Hauntings is a trio of richly performed ghost stories - two by E.F. Benson, and one by M.R. James. In the snug black box studio of the Burton Taylor, the full focus is on the sparse set - a plush leather armchair, small table with a tumbler of whisky, golden lighting reminiscent of a fireside glow - and sole performer, a magnetic Gerard Logan, dressed for the period in a brocaded blue smoking jacket.
There may have been a temptation to adapt these pieces into monologues and do away with the extra turns of phrases necessary to bring something to life on the page. Thankfully director Gareth Armstrong resisted this impulse. Across all three stories, the dialogue is used to perform distinct characters, and still-present narration in between allows the dual pleasure of enjoying both the tale as a yarn being spun and as a piece of theatre.
It felt transporting that this performance could’ve just as easily occurred a century earlier.

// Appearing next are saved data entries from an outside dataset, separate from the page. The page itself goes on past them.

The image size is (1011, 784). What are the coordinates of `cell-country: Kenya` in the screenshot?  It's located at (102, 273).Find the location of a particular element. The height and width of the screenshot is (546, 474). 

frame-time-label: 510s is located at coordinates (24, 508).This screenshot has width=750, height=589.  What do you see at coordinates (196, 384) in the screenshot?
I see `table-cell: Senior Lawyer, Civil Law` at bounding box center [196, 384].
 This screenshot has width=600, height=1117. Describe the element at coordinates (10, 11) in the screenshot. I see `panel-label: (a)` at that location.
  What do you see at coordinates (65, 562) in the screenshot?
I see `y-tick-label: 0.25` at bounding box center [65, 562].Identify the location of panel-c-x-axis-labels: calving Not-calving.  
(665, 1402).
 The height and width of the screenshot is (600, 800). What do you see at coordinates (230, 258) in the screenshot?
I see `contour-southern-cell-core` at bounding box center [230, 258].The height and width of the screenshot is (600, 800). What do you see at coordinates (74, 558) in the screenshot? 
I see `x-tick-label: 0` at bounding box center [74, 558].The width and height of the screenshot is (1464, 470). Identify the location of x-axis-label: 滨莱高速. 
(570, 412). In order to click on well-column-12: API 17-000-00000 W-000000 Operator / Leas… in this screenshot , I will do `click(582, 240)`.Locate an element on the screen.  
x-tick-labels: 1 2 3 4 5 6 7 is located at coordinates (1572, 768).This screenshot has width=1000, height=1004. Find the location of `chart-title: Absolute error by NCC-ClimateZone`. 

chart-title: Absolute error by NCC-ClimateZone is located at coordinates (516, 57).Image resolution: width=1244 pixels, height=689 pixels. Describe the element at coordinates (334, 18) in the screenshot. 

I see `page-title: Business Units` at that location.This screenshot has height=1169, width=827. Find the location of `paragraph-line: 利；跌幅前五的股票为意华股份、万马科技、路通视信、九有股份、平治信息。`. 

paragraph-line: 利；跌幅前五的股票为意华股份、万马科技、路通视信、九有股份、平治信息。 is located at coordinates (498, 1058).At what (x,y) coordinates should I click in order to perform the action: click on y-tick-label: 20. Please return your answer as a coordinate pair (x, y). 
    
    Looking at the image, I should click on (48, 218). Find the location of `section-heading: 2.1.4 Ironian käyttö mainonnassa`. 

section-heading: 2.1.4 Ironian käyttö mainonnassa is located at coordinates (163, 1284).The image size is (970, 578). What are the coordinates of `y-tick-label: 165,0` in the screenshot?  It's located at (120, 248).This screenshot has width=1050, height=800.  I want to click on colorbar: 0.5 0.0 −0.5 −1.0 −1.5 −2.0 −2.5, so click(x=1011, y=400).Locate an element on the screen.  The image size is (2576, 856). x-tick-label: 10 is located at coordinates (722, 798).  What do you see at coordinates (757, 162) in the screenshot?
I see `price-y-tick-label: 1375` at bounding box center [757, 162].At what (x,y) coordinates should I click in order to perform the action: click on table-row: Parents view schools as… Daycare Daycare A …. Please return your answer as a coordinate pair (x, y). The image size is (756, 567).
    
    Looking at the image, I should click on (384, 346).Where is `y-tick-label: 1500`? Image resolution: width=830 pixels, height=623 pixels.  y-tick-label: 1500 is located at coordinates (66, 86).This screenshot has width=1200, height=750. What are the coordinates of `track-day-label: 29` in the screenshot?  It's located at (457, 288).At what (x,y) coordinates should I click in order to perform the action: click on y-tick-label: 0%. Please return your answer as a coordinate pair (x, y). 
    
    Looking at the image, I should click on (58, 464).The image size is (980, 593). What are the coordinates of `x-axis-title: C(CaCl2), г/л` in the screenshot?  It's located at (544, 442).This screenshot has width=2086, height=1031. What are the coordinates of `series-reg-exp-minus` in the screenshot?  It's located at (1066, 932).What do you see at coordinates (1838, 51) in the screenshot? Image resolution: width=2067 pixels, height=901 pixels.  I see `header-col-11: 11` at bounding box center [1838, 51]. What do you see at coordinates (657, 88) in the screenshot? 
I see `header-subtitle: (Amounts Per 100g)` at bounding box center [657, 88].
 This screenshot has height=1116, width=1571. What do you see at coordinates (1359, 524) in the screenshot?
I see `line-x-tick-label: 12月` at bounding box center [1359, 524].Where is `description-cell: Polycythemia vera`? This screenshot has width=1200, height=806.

Both Benson’s and James’ mannered, slow-burn stories work particularly well with oration.
The first piece of the evening, Benson’s Nabboth’s Vinyard, features a selfish and amoral lawyer pushing his luck to bully his way into obtaining a property he desires. At first successful, he’s soon met with supernatural justice for his ethical transgressions.
Logan performs this piece with a well-pitched blend of intense urgency at the piece's scariest moments, and stately detachment, matching Benson’s moralistic tone.
The second piece, The Hanging of Alfred Wadham, is the strongest and most mesmerizing of the night - though Logan’s acting remains consistently good throughout, the characters leap most vividly from page to stage here. A story-within-a-story, this piece follows a tortured priest recounting his knowledge of an innocent man’s execution after the real killer confesses. It’s a heady tale of guilt, duty and evil, and Logan’s performance of the murderer is genuinely skin-crawling. There’s also that most sustaining of paranormal tropes, the seance, to tie it together.
I’d studied the evening’s final story, James’ Whistle and I’ll Come to You My Lad in university, but didn’t feel truly chilled by its ominousness until this show brought it to life. The tale of a dirt-clogged whistle, found on the beach by a smug professor, that summons a malignant spirit is possibly the most famous piece included here, and recited aloud the tension has room to breathe and billow, much like the bedsheet in the story’s climax.
Ultimately, this is an enchanting and compelling evening of spooky entertainment that held its sold-out audience rapt.
Hauntings will continue its UK tour until February.